The hormone aids the transportation of glucose from the blood into the body’s cells where it’s stored or used for energy. Patients with this disorder can’t produce sufficient insulin or use the produced insulin properly, resulting in high levels of blood sugar.

The Link between Statins and Diabetes Type 2

Statins are one of the most extensively prescribed kinds of drugs in the U.S. Between 2011 and 2012, more than ¼ of American adults aged over 40 were using cholesterol-lowering medication. The majority of the drugs were statins.

The evidence is increasing that long-term use of statins could increase the likelihood of type2 diabetes, which is more likely to develop in persons who are physically inactive and overweight.

Between 2008 and now, numerous meta-analyses have taken place, with some adding evidence supporting a connection between statin and type 2 diabetes. Others, however, have questioned such a link. Consequently, a definitive answer is yet to emerge.


Researchers in the U.S. conducted a study in which slightly over 3,000 patients with high blood glucose levels and BMI participated. The participants were part of a broader study examining the impact of various interventions on preventing type 2 diabetes.

The patients underwent randomization to obtain an intensive lifestyle intervention, a placebo, or metformin. Patient follow-up took place for an average of 10 years and researchers discovered that patients who had begun using statins throughout the follow-up period had a 36% increased likelihood of developing type 2 diabetes in comparison to those who hadn’t.

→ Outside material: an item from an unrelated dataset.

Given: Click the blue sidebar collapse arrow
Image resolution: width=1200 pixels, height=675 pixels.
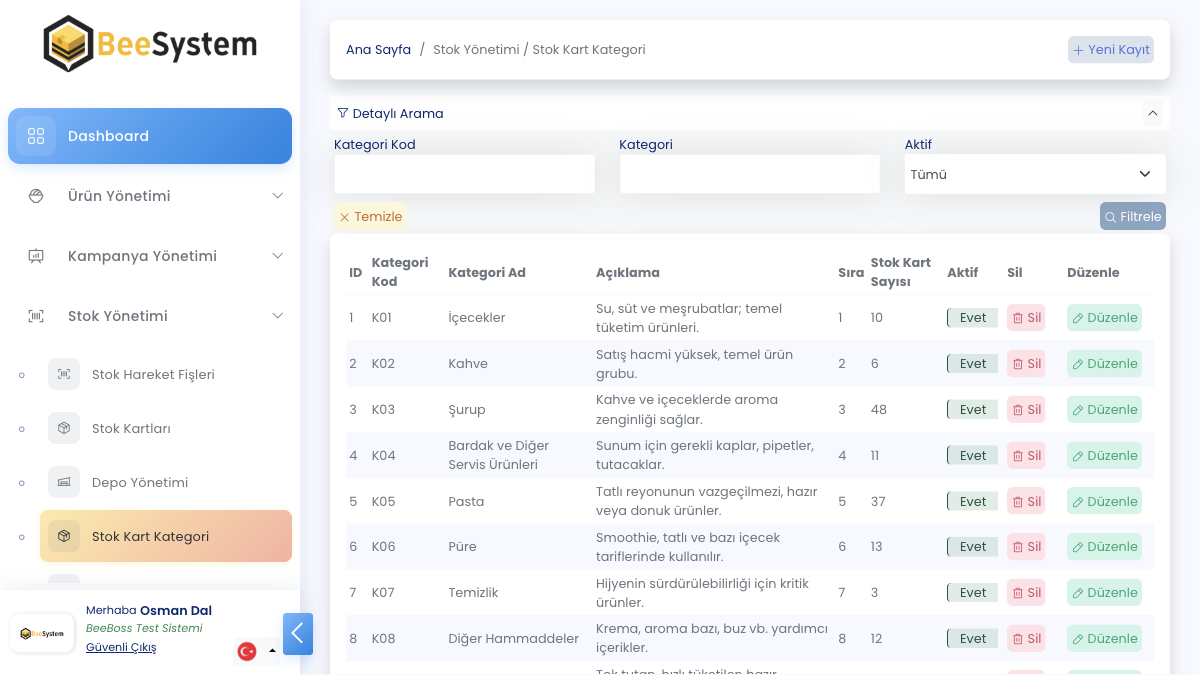Looking at the screenshot, I should pyautogui.click(x=298, y=634).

The likelihood of developing the condition fell slightly when data control occurred for variables such as the levels of cholesterol and the use of antihypertensive drugs that drove the patient’s need for statin treatment, implying that these factors didn’t contribute considerably to the likelihood of diabetes.


While those with statin prescriptions had somewhat higher blood glucose levels, this didn’t elucidate their higher rates of diabetes.

Consequently, the researchers found no association between statin potency and the likelihood of diabetes. The team divided the statin data into high and low-potency statins in order to investigate the relationship further. They found no considerable difference between the risks in those groups.

The authors are quick to note the study’s shortfalls: it’s observational, so the cause and outcome can’t be teased apart. Moreover, statin prescriptions were dependent on a doctor’s evaluation and patients weren’t assigned randomly.

Lastly, information on statin dosage wasn’t accessible for analysis. In spite of these caveats, the authors assert that caution is necessary because these conclusions add to previous studies with comparable results. They recommend the monitoring of glucose status and reinforcement of healthy behaviors in patients with statin prescriptions for cardiovascular illness.

Benefits and Risks

The American Diabetes Association asserts that the advantages of statin use outweigh the likelihood of acquiring diabetes. Similarly, the American Heart Association proposes that there isn’t sufficient data to support the discontinuation of statin use for patients with type 2 diabetes. Ensure you consult your physician before discontinuing treatment.

The debate concerning the link between diabetes and statins is ongoing because diabetes and statin use is prevalent in the U.S. Therefore, it’s imperative to collect as much data as possible concerning any interactions. While additional studies are bound to follow, it might be some time before the debate can end.